Si bien los indicadores de absorción y cobertura del Sistema de Educación Superior han registrado avances palmarios. De acuerdo con datos estadísticos reportados por la Comisión Nacional para la Mejora Continua de la Educación (Mejoredu), en 2018 había 5535 universidades y para 2023 se reportaron en servicio 5933 establecimientos semejantes, cuya matrícula pasó de 761,856 a 1,158.687 estudiantes en un lapso de cinco años.
Sin embargo, esos datos, por positivos que sean, no están para cantar victoria, pues aún son marcadamente insuficientes y deficitarios, pues muchos jóvenes en edad de cursar ese nivel educativo no concluyen sus estudios o de plano están fuera de las universidades.
Gobiernos van y gobiernos vienen, pero ninguno, con independencia de su origen partidario y programas de desarrollo, ha atinado a diseñar una política educativa certera, que parta del núcleo de sus problemas históricos y resuelva en serio sus raíces.
Una de sus limitantes o lastres históricos, a mi modo de ver, ha sido la política presupuestaria y su ejercicio en la práctica, siempre deficitaria y enfocada principalmente al gasto nominal. Este rubro, entre otros a las tareas propiamente académicas, absorbe con mucho la mayor parte de los ingresos universitarios.
Por lo que hace a la investigación de las ciencias básicas y aplicadas, así como la atención a las artes, la cultura y el deporte, sin dejar de lado la divulgación de saberes disciplinarios, prácticamente pasan a un plano secundario.
Ante semejante crisis y desfases, cabe preguntarse qué toca hacer a las autoridades educativas, cuál es su papel como responsables del sistema educativo nacional y qué han hecho, hoy por hoy, para ponerlo al día, superar viejos problemas y encarar con éxito los nuevos desafíos.
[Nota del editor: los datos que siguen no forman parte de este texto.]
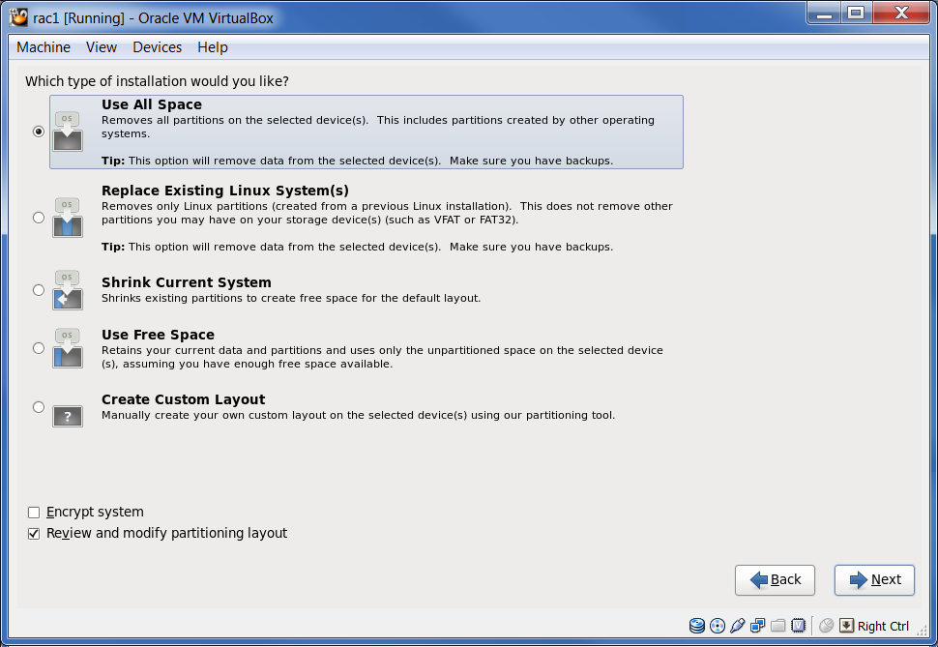Image resolution: width=938 pixels, height=647 pixels.
Task: Select the Use All Space radio button
Action: pos(39,132)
El sistema de educación nacional, hoy por hoy, demanda de las autoridades educativas altura de miras y un compromiso genuino con la educación pública; en suma, un proyecto que ponga en el centro una prioridad básica: incrementar los estándares de calidad de su comunidad educativa; o sea, mejorar las habilidades, las capacidades y los dominios disciplinarios de la comunidad estudiantil.
Por tanto, debemos apresurar el paso, no perder la oportunidad y ser más consecuentes con los anhelos transformacionales que pregona y abraza el Gobierno de la Cuarta Transformación, cuyos resultados la historia los juzgará.
En ese sentido, la Organización de Naciones Unidas para la Educación, la Ciencia y la Cultura ya ha dado un valioso paso adelante, con una agenda internacional próxima, en la que los países miembros habrán de analizar e impulsar medidas de cambio profundo en materia de educación superior.
Todo eso, teniendo como telón de fondo una preocupante "coyuntura crítica", que el mismo organismo multilateral reconoció en un estudio reciente de su autoría, en el que revela "elevadas tasas de abandono y un marcado desajuste entre las competencias de sus egresados y las demandas del mercado laboral".
Cabe saludar esa iniciativa necesaria y oportuna y hacer votos porque de ese evento salgan las directrices más afines y en sintonía con las prioridades educativas, que pongan de una vez por todas remedio a la larga crisis educativa, para lo que todos debemos poner un granito de arena.